Wieder weiß jeder, dass dieses Gerede über die moralische Verabscheuungswürdigkeit islamistischer Gewalt vor allem eines ist: die Ankündigung eigener Gewalt zur Vernichtung der Gegner. Das sollte man dann aber auch in dieser Reihenfolge ernst nehmen: Das moralische Zerrbild des Kampfes „Gut gegen Böse“, das Obama im Verein mit der westlichen Politik und Öffentlichkeit zeichnet, ist das ziemlich fundamentalistische Feindbild zu einer Feindschaft, von der damit zugleich angekündigt wird, dass sie nicht mit den Waffen der Moral, sondern mit der weltweit schlagkräftigsten Gewaltmaschinerie ausgetragen wird.
Noch überhaupt nicht klar sind damit die wirklichen Gründe dieser Feindschaft, die politischen Zwecke, Interessen und Berechnungen der westlichen Vormacht und ihrer Verbündeten, die mit dieser Ansage beauftragt werden, im Nahen Osten unter amerikanischer Führung einen Störfall ihrer Weltordnung zu erledigen – mit einem Krieg, den der US-Präsident schon mal auf mindestens zehn Jahre ansetzt.

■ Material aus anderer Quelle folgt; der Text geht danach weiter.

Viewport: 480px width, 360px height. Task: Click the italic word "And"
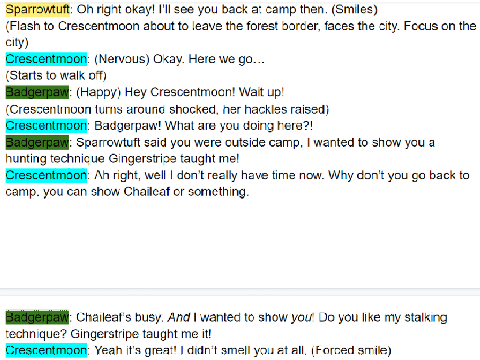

Um diese Gründe sollte man sich freilich kümmern. Sonst verwechselt man im Verein mit unserer aufgeklärten Öffentlichkeit die kulturkämpferischen Ansagen aus Washington und den Hauptstädten des Westens mit der Sache, um die es den eingreifenden Mächten, den USA allen voran, bei diesem Kampf gegen eine ‚Geißel der Menschheit‘ geht.